The final piece of Exxon's judicial lobbying puzzle is its funding for George Mason's Law and Economics Center (LEC). Exxon has contributed $215,000 to LEC since 1998. LEC junkets often focus on issues, including punitive damages, of intense interest to the corporation. These junkets often feature lectures on punitive damages and related topics by academics -- such as George Priest, Steven Shavell, and W. Kip Viscusi -- who have been paid by Exxon to conduct research or to serve as an expert witness for the corporation. On some occasions, judges at LEC junkets have been asked to read Exxon-funded research in preparation for lectures from an Exxon-funded academic.

Exxon, LEC, and Judge Kleinfeld

In 1994, a jury in Anchorage, Alaska ruled that Exxon had knowingly put Joseph Hazelton, a relapsed alcoholic, in control of a massive oil tanker navigating the treacherous waters of Alaska's Prince William Sound. The jury decided that Exxon bore responsibility for the oil spill that resulted and awarded a group of 33,000 fishers, property owners, and Alaska Natives harmed by the spill $287 million in compensatory damages and $5 billion in punitive damages. To date, Exxon has not paid anything to the victims of one of the biggest environmental disasters in U.S. history.

Exxon has used the research it sponsored on punitive damages, and the groups it has funded, as part of a protracted and successful pressure campaign to have these damages reduced on appeal. Exxon's research was featured both in Exxon's own brief and a brief filed by a group Exxon has funded, the American Tort Reform Association, which filed a brief in 2001.

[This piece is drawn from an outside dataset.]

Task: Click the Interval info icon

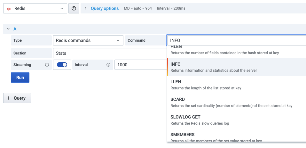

In 2001, Judge Kleinfeld wrote an opinion on behalf of a panel of Ninth Circuit judges remanding the $5.3 billion verdict back to the district court with instructions that the damages figure be reduced.

The district court reduced the damages award to $4.5 billion and Exxon again appealed. On December 22, 2006, Judge Kleinfeld again wrote an opinion reducing Exxon's damages, this time cutting the damages nearly in half, to $2.5 billion. This opinion drew a vigorous dissent from Judge Browning, who accused Judge Kleinfeld of misreading recent Supreme Court punitive damages cases.

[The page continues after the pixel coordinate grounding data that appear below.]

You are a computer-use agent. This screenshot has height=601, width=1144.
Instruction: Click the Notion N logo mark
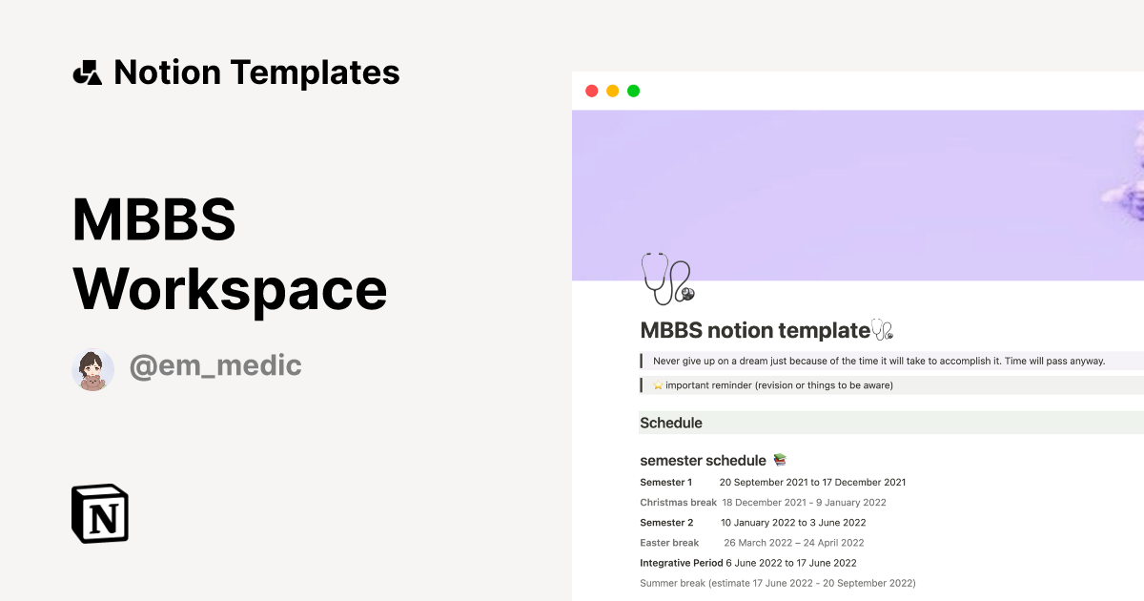[100, 514]
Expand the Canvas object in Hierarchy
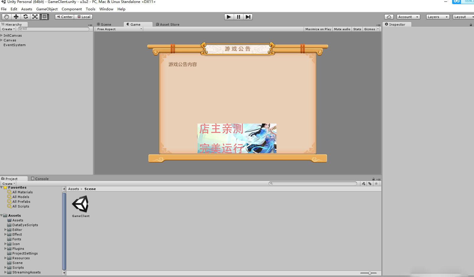Image resolution: width=474 pixels, height=277 pixels. 1,40
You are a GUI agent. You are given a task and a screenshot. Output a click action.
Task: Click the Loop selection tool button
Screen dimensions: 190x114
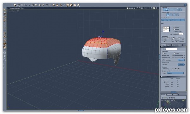click(x=163, y=20)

Between these two rulings, Judge Kleinfeld became affiliated with LEC, joining their Judicial Advisory Board, reporting a trip to the Washington, DC area for an advisory board meeting in October 2004, and taking two of their junkets for federal judges. He remains listed as a member of LEC's advisory board.

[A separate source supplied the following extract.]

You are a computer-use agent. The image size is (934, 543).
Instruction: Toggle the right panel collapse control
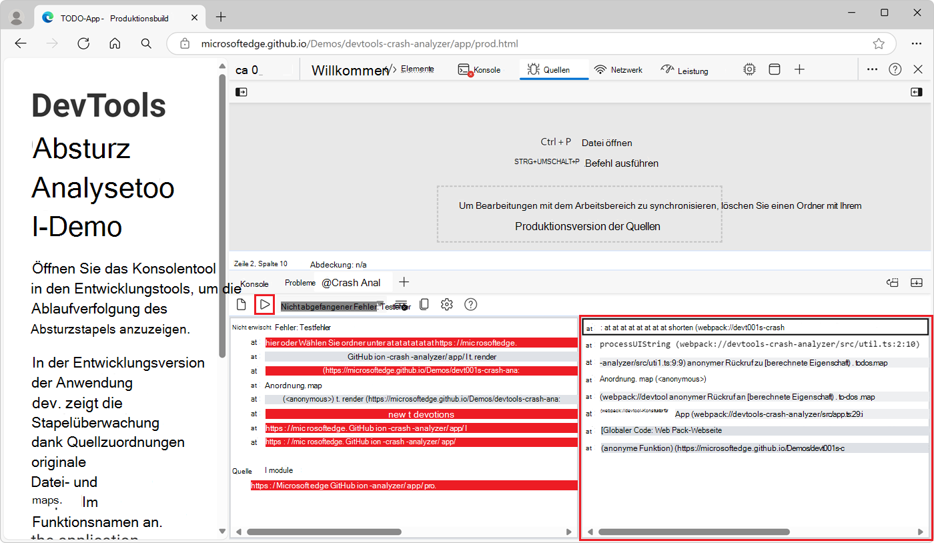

Despite his involvement with LEC, and his obligation under the long-standing Advisory Opinion 67 to investigate "sources of funding" for private travel, Judge Kleinfeld told the Daily Journal in August 2006 "I don't have the faintest idea who contributes to George Mason, nor do I want to know." When informed that Exxon had contributed more than $200,000 to LEC in recent years, he commented that this was "small potatoes" for a company Exxon's size.

In September 2006, the federal judiciary implemented a new policy that will prevent judges from using the "ignorance is bliss" defense, relied on by Judge Kleinfeld this summer. But the judiciary did nothing to address the "small potatoes" defense - the argument that a five or even a six-figure contribution from Exxon to LEC is insufficient to cause a conflict or even the appearance of impropriety for judges taking LEC trips and ruling in favor of Exxon. The reporting rules leave it up to judges to decide whether taking junkets and affiliating with groups like LEC creates an "appearance of impropriety." For the rules to work, judges like Judge Kleinfeld must do the right thing.

We are not questioning Judge Kleinfeld's integrity. We are not alleging that Exxon's contributions to LEC, or Judge Kleinfeld's participation in LEC trips, affected his judgment in the Exxon Valdes cases. But given the totality of the circumstances -- the importance of the Exxon Valdez case to the company and the country, the remarkable efforts of ExxonMobil to shape academic and legal debate on the topic of punitive damages, the links (in terms of faculty, topics and material presented) between these efforts and the LEC programs, and the ExxonMobil funding for LEC - we believe that Judge Kleinfeld should resign from LEC's Board of Advisors immediately, before ruling on pending matters in the case.